= Emma Norton (lawyer) =

UK armed forces lawyer

Emma Norton, a British lawyer specialising in service personnel's rights, is the Director of the legal charity, the Centre for Military Justice, , a charity she founded in 2019 with Des James, the father of Pte Cheryl James who died at Deepcut Barracks, and retired Brig John Donnelly, the former head of Army Personal Services Group. She was the head of legal case work at Liberty, an advocacy group. She has represented many female soldiers who have had their claims of sexual assault ignored or mishandled, as well as bereaved families of women in the armed forces. She acted for three of the four Deepcut families whose children died amid allegations of bullying, abuse and neglect at Deepcut barracks between 1995 and 2001. She sits on the Human Rights Committee of the Law Society.

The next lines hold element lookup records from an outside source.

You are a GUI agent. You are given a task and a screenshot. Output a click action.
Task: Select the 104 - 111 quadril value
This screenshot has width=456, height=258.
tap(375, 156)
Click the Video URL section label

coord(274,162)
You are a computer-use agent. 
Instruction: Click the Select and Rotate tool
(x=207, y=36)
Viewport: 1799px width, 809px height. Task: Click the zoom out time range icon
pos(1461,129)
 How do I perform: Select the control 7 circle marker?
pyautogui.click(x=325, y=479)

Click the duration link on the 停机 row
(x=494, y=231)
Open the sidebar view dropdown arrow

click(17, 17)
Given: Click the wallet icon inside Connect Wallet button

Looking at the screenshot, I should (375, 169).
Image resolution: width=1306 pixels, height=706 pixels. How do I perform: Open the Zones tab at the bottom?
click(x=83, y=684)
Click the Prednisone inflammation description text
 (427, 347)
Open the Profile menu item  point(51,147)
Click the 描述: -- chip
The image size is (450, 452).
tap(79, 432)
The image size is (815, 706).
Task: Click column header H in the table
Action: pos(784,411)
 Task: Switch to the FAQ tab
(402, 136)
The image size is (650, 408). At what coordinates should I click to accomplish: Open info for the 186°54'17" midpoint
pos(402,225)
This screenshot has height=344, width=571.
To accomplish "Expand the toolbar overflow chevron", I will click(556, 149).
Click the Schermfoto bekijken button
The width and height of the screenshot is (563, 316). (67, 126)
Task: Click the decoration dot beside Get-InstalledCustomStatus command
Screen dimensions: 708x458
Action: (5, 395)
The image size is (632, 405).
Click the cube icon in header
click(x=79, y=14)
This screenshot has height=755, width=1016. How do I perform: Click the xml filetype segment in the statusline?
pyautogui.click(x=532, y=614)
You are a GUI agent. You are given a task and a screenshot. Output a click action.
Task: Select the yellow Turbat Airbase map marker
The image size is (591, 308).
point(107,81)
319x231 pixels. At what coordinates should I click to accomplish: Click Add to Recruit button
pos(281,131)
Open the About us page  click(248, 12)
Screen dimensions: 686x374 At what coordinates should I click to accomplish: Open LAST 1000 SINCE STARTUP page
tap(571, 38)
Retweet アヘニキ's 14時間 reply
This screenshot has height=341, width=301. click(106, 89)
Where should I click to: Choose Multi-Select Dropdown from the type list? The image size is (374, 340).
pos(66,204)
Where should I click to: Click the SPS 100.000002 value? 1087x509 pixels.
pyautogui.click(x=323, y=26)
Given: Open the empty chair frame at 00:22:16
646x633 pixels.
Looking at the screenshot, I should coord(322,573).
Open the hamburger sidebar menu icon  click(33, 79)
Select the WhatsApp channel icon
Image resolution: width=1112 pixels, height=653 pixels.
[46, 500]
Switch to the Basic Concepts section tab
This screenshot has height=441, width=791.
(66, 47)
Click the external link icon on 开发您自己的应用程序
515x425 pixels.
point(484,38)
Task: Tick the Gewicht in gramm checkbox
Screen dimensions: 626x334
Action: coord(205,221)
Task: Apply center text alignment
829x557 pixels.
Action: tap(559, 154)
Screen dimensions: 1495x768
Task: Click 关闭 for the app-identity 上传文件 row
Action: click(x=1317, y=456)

Norton represented the family of the late Jaysley Beck, a gunner in the British Army who died after sexual assault and sexual harassment. An inquest into Jaysley's death found that the Army's failings in the handling of Jaysley's sexual assault allegation contributed to her death . She acted for former soldiers Kerry-Ann Knight and Dwight Pile-Gray who experienced serious racial discrimination in the Army, and the sisters of Cpl. Anne-Marie Ellement at the inquest into her death, where the coroner ruled that an alleged rape and bullying were factors in her suicide. She also represents the family of the late Pte Tony Harrison, a young paratrooper murdered by the IRA in 1991 in their efforts to secure accountability for his killing. . She lectures twice a year at the Defence Academy on human rights, discrimination and the armed forces.